La sparata di Ibra ha almeno due risvolti: uno soggettivo, l’incompatibilità nata a Barcellona tra lui e Messi; l’altro oggettivo, la diffidenza per il giocatore basso, che nasconde a volte l’ostilità per l’uomo basso in generale.
La prima si è consumata nel corso di una pessima annata in cui perfino nella testa di Guardiola si spense la luce e volle tentare l’impossibile accoppiata. Teoricamente il palo e il frullino sono una coppia d’attacco perfetta. Lo sosteneva Osvaldo Bagnoli che infatti vinse uno scudetto a Verona con Elkjaer (un metro e 83) e “Nanu” Galderisi, a cui Wikipedia attribuisce un centimetro in meno di Messi. Con quel soprannome ha sempre detto di aver convissuto amabilmente, anche se circola un video su YouTube in cui da allenatore dell’Arezzo gli piglia male e urla a un giornalista: «Tu non sei all’altezza!». Certo convisse con Elkjaer, ma erano personaggi in cerca d’allenatore, mentre Ibra e Messi bastavano e avanzavano a se stessi. Leo ha vinto tutto con una sola squadra, Zlatan è arrivato primo con cinque in tre Paesi (e saran sei e quattro se gli riesce anche con il Psg). In Champions brilla soltanto
l’argentino.

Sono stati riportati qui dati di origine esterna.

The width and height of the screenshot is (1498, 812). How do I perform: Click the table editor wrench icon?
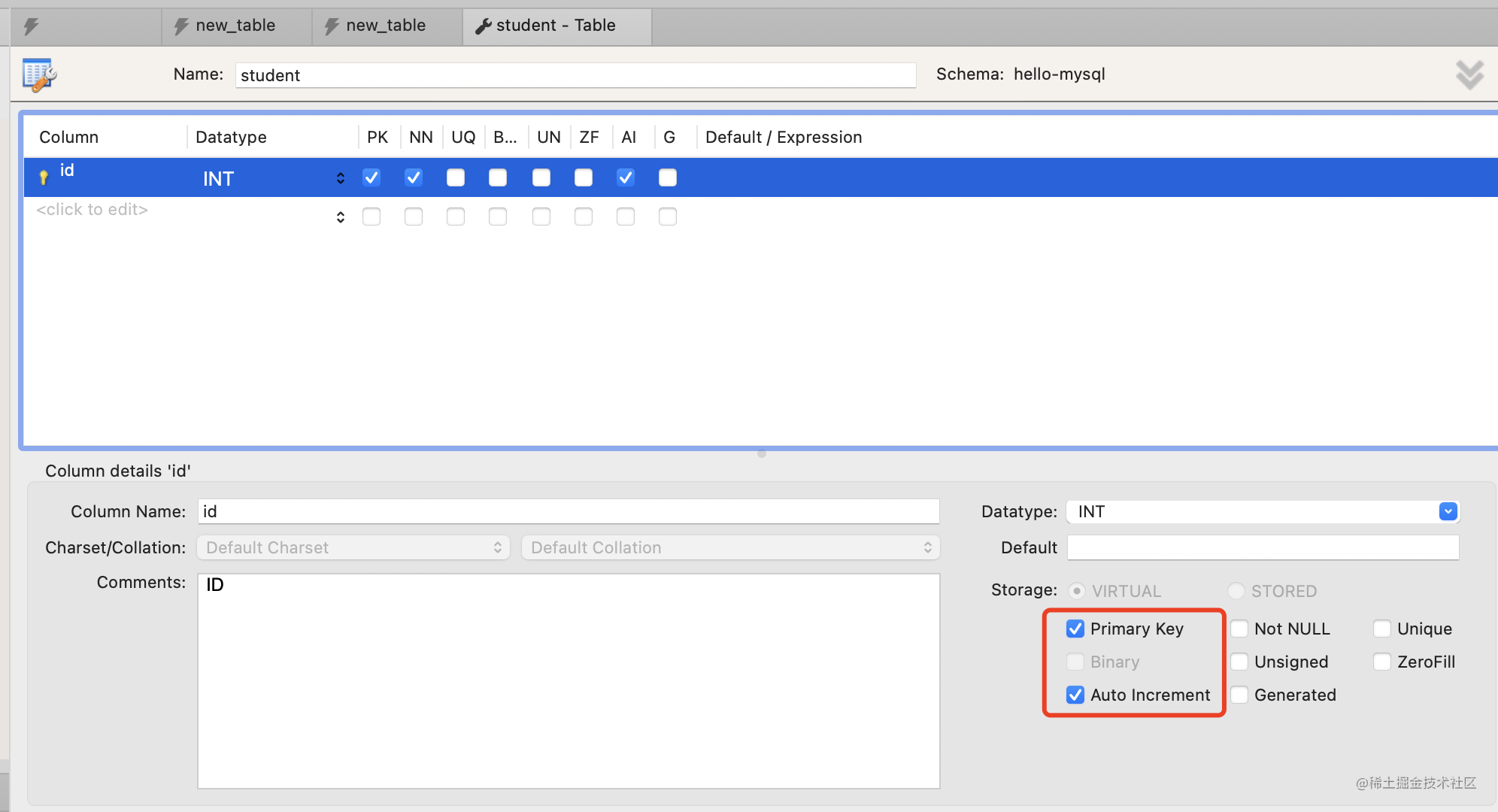39,74
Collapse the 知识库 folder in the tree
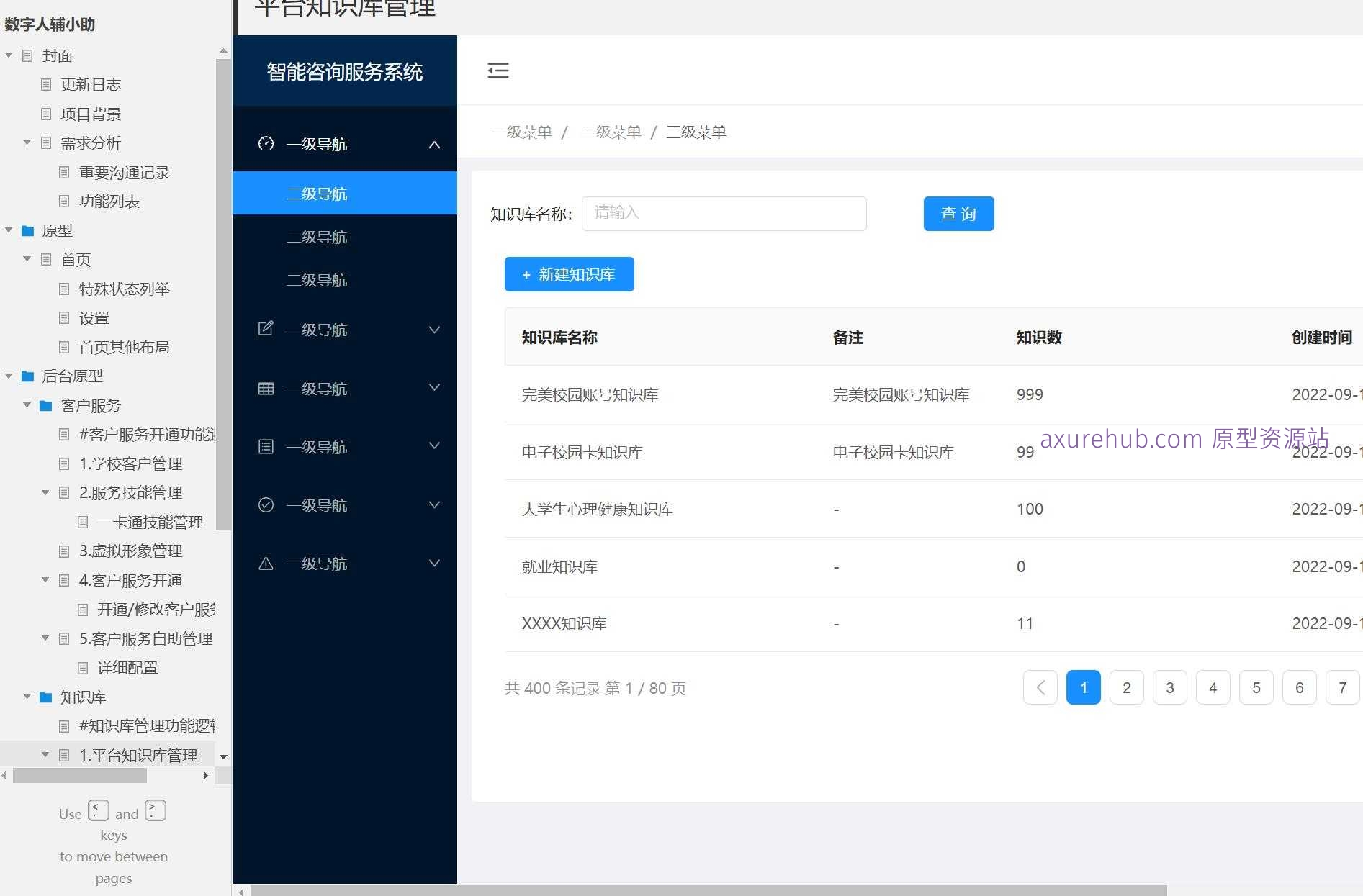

Ai Mondiali farebbe meglio lo svedese, se avesse intorno la “celeste” invece di uno stormo di canarini. Erano la prova vivente che il calcio non è matematica e a volte 10+10 fa 9. Metti Messi da solo al centro dell’attacco e hai un dieci al quadrato. Ibra se ne andò e poi distillò fiele, raccontando che nello spogliatoio comandava don Leo, “U Curtu”. Che poi mi conferma Gaspare Mutolo, pentito di mafia ed ex scudiero di Riina: «Totò l’ha saputo dai giornali che quello era il suo soprannome, e chi mai si sarebbe azzardato a chiamarlo così in sua presenza? Ci moriva». Anche Ibra, infatti, dice dopo, dice adesso, che le strade sono divise e difficilmente s’incontreranno ancora.
Dovesse succedere, certo rimarrà la differenza di 26 centimetri e quattro palloni d’oro. Messi resterà un piccoletto («Passano gli anni, i mesi, e se li conti anche i minuti, è triste trovarsi adulti senza
essere cresciuti», cantava Fabrizio De Andrè). E allora? Vogliamo dar ragione a quei geni del Torino che han scartato sia Giovinco che Insigne perché troppo bassi? Cos’è stato, avevano ancora negli occhi le due stagioni d’oro di Pennellone Silenzi (un metro e 91)? Per lo stesso motivo la Roma allenata da Helenio Herrera bocciò Bruno Conti, recuperato dal vice Trebiciani dopo averlo visto in azione in un torneo per squadre di bar. E pensare che almeno sulla fascia il piccoletto è sempre andato forte: da Filippi a Fotia, il tappo salta (l’uomo) e la mette in mezzo. Dopodiché, come disse Paolo Rossi: «Basta spingere». Ma lui, benché un metro e 74, usava la testa meglio di Ibra.
Con l’attacco tascabile Romario-Bebeto ai mondiali del ‘94 il Brasile eliminò in semifinale proprio la Svezia, che schierava centrattacco Kennet Anderson, alto un metro e 93, guarda caso come Ibra. E se in cortile, invece di fare le parti, giocassero oggi “nanetti” contro “giandoni” su quale attacco scommettereste: Crouch-Ibrahimovic-Bendtner o Ribery-Messi-Miccoli? Vinca il migliore, ma che comunque nessuno poi vada da Ibra a dirgli: “Resti uno zingaro”.